La montée vers San Miguel de Aralar a mis en lumière trois coureurs, les mêmes que ceux qui avaient fait la pluie et le beau temps sur la Vuelta 2012 : Alberto Contador, Joaquim Rodriguez et Alejandro Valverde. En effet, Froome semble comme il y a deux ans un ton en dessous, et Quintana a baissé pavillon. Pourtant, le suspense reste entier, car sur chaque coureur espagnol plane un gros point d’interrogation.
L’équipe Tinkoff supportera-t-elle le poids de la course ?
Dans la petite histoire d’Alberto Contador sur les grands tours, il y a une constante : quand il prend le maillot de leader, il ne le lâche jamais et remporte l’épreuve. Lui qui a pris le paletot rouge après le contre-la-montre de mardi a donc les statistiques pour lui, mais pas vraiment une équipe qui puisse le rendre pleinement confiant. Si dans ses meilleures années, avoir une armada pour l’encadrer n’était pas forcément nécessaire, en témoigne sa victoire sur le Tour 2009 quand la quasi-totalité de l’équipe Astana bossait pour Armstrong, il n’est pas aujourd’hui aussi dominateur qu’il l’était avant sa suspension. Et quand on compare l’équipe Tinkoff qui l’accompagne en cette fin d’été avec celle d’il y a deux ans, déjà sur la Vuelta, la différence est flagrante : Dani Navarro, Benjamin Noval et Rafal Majka manquent à l’appel, remplacés par Oliver Zaugg. Le seul soutien de poids du Pistolero est finalement Jésus Hernandez, malgré tout limité en haute montagne. Résultat, quand tous les leaders avaient encore un voire deux équipiers ce mercredi, Contador était seul quelques hectomètres seulement après le début du col. De quoi émettre des doutes sur les capacités de l’équipe russe à supporter le poids de la course jusqu’à l’arrivée à Saint-Jacques-de-Compostelle…
Rodriguez a-t-il vraiment les jambes pour gagner ?

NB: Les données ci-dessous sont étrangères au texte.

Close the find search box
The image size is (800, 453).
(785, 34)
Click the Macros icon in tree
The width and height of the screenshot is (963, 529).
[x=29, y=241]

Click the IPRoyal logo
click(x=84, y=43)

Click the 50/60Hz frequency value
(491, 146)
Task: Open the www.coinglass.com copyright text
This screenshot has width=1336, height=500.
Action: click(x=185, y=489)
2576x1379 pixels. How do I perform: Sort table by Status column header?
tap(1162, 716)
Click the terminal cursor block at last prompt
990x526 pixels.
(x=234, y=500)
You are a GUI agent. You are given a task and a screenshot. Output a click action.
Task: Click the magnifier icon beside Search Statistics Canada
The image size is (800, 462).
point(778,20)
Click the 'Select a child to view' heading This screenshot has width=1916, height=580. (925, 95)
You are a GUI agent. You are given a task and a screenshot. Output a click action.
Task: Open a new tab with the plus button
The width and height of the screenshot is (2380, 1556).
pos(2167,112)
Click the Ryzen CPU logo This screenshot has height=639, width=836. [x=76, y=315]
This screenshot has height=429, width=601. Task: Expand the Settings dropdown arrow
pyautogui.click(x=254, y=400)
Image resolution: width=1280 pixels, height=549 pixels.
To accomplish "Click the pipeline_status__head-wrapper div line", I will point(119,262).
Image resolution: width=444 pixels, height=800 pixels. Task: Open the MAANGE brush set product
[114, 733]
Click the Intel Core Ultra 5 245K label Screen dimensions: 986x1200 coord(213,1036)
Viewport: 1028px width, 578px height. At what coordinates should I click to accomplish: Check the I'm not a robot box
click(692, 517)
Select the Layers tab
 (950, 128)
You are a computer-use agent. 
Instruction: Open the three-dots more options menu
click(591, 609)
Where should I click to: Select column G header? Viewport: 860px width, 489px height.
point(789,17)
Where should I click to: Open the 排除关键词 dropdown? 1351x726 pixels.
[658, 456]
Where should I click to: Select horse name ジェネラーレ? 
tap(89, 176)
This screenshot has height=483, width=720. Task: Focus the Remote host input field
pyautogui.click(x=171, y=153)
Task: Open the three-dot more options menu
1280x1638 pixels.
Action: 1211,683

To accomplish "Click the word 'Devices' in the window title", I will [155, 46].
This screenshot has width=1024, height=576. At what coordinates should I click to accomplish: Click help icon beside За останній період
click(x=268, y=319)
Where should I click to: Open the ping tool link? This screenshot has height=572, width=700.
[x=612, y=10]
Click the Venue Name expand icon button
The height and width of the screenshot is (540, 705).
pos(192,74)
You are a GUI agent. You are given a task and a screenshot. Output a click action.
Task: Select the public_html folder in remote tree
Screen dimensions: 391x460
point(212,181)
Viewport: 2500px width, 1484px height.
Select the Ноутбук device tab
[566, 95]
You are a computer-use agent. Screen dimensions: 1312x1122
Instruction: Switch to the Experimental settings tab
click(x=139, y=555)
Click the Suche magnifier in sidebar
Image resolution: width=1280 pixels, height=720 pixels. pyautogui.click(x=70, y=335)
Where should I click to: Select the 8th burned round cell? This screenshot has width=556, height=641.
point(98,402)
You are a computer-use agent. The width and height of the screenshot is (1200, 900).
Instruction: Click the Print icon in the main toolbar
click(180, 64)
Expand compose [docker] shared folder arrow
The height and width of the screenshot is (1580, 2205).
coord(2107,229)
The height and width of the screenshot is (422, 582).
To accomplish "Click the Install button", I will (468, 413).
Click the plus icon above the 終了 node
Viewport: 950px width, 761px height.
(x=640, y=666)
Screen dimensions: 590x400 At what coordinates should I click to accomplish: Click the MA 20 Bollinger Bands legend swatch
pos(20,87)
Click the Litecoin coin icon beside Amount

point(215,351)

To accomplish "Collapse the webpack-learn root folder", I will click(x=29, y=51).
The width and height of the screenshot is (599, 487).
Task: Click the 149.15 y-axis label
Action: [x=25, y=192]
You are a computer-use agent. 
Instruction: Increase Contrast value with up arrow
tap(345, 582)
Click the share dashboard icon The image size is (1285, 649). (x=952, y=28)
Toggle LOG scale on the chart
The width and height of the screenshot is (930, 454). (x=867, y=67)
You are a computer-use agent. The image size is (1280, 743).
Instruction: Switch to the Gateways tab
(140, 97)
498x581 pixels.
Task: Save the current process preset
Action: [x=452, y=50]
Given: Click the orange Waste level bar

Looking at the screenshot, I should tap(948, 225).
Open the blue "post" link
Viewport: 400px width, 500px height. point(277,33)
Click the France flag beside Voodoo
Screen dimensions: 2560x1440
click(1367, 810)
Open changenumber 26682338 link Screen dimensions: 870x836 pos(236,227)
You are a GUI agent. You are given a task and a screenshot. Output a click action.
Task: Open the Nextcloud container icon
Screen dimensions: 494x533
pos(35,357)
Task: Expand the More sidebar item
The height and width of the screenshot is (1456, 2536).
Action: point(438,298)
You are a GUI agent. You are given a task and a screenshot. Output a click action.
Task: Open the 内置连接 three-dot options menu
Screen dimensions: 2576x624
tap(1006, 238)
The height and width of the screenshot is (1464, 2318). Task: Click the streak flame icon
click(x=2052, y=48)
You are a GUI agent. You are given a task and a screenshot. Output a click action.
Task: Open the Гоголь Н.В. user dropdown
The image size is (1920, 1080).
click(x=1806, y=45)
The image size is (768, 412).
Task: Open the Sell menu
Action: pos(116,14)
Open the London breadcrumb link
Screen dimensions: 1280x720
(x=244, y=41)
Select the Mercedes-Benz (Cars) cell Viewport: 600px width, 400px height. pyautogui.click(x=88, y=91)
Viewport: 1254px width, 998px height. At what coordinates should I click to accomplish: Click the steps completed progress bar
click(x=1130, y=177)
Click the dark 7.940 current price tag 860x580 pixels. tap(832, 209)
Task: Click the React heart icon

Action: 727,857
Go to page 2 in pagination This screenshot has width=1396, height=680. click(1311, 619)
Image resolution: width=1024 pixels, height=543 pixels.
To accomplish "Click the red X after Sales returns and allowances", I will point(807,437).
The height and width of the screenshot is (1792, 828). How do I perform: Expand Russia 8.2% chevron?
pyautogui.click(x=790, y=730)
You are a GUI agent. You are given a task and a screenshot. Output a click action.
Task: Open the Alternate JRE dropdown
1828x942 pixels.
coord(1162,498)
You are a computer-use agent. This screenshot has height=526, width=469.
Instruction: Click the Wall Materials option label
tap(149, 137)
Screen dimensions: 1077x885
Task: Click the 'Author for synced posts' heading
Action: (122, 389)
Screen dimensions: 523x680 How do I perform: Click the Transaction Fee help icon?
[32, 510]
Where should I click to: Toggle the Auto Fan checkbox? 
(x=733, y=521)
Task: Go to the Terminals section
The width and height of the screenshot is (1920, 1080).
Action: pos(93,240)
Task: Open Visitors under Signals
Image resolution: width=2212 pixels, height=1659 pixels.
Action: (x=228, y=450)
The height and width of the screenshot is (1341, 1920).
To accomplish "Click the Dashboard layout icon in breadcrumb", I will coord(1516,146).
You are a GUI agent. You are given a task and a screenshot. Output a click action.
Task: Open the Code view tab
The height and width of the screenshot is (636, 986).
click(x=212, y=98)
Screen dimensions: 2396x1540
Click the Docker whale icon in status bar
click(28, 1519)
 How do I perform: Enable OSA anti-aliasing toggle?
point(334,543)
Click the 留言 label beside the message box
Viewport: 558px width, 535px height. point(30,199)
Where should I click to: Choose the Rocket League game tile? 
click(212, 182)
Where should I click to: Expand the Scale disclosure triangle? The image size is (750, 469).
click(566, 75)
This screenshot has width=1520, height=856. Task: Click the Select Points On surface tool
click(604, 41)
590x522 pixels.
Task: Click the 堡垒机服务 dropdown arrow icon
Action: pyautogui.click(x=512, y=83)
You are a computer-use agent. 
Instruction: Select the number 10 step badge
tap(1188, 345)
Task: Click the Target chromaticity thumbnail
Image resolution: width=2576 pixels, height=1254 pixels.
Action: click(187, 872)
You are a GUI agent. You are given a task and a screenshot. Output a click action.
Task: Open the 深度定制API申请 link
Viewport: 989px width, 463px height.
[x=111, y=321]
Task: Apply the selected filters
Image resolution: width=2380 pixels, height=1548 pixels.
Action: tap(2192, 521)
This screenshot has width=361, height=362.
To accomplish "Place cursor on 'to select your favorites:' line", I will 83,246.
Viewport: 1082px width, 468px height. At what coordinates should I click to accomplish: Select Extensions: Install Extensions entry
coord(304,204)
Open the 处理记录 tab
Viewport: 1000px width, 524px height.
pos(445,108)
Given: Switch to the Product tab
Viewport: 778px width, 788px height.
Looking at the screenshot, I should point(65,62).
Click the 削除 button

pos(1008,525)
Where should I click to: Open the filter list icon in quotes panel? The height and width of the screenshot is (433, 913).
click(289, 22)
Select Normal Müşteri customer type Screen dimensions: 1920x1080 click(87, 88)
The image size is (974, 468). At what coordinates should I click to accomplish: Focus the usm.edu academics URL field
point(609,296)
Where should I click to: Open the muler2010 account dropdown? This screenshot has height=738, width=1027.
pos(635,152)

Le Catalan est un habitué de la Vuelta, avec deux podiums, une quatrième place et accessoirement huit étapes. Mais logiquement, avec les années qui passent, les questions sur le physique de Joaquim Rodriguez fusent. Alors qu’il décrochait trois étapes et une troisième place finale en ayant longtemps joué la victoire sur le Tour d’Espagne 2012, il n’a pu faire mieux qu’une étape et une quatrième place bien loin du duo Horner-Nibali en 2013. A 35 ans, le déclin n’aurait rien de surprenant, même si l’on a découvert Purito comme un potentiel vainqueur de grands tours il y a quatre ans seulement, lorsqu’il a daigné quitter l’Espagne pour signer en faveur de Katusha. Mais les doutes ne se basent pas seulement sur ces évolutions statistiques : en juillet sur le Tour, Rodriguez s’est fait bouffer par Majka dans la quête du maillot à pois, alors qu’il est une référence en montagne. Et ce mercredi vers San Miguel de Aralar, alors qu’on pensait la montée finale taillée pour lui, il n’a pas attaqué une seule fois, préférant laisser ses équipiers assurer le tempo. A n’en pas douter, s’il avait eu les jambes, il n’aurait pas hésité à lever le cul de sa selle au kilomètre pour prendre les bonifications et marquer les esprits. Il ne l’a pas fait, et ça ne fait qu’amplifier les doutes.
Valverde va-t-il conserver cet état de forme ?
Depuis le départ, Alejandro Valverde impressionne presque. Vainqueur à La Zubia alors qu’il avait fait la montée pour propulser Quintana, puis très bon sur le contre-la-montre, il n’y a que vers Valdelinares qu’il a concédé du temps à ses deux rivaux ibériques (en plus de vingt secondes lâchées par rapport à Contador dans l’effort solitaire). Encore dans le coup ce mercredi, disposant au sprint de ses deux compatriotes, un doute subsiste malgré tout : après avoir disputé le Tour de France dans l’optique du général, comment sa forme va-t-elle évoluer en dernière semaine ? Car doubler les deux grands tours est toujours très compliqué quand on joue le général à chaque fois. Pour preuve, Froome lui-même avait échoué en 2012. Mais Valverde, lui, y était parvenu l’an dernier, huitième à Paris et troisième à Madrid… Le Murcian a-t-il un organisme si différent de ses concurrents ? C’est possible, car en 2008, il avait également réussi une belle performance sur les routes tricolores avant de briller sur son tour national. S’il y a bien un coureur dont il ne faut pas assurer trop tôt qu’il va craquer, c’est donc bien l’Imbatido. Mais le risque demeure réel, et sans Quintana pour l’épauler, un jour sans sera fatal.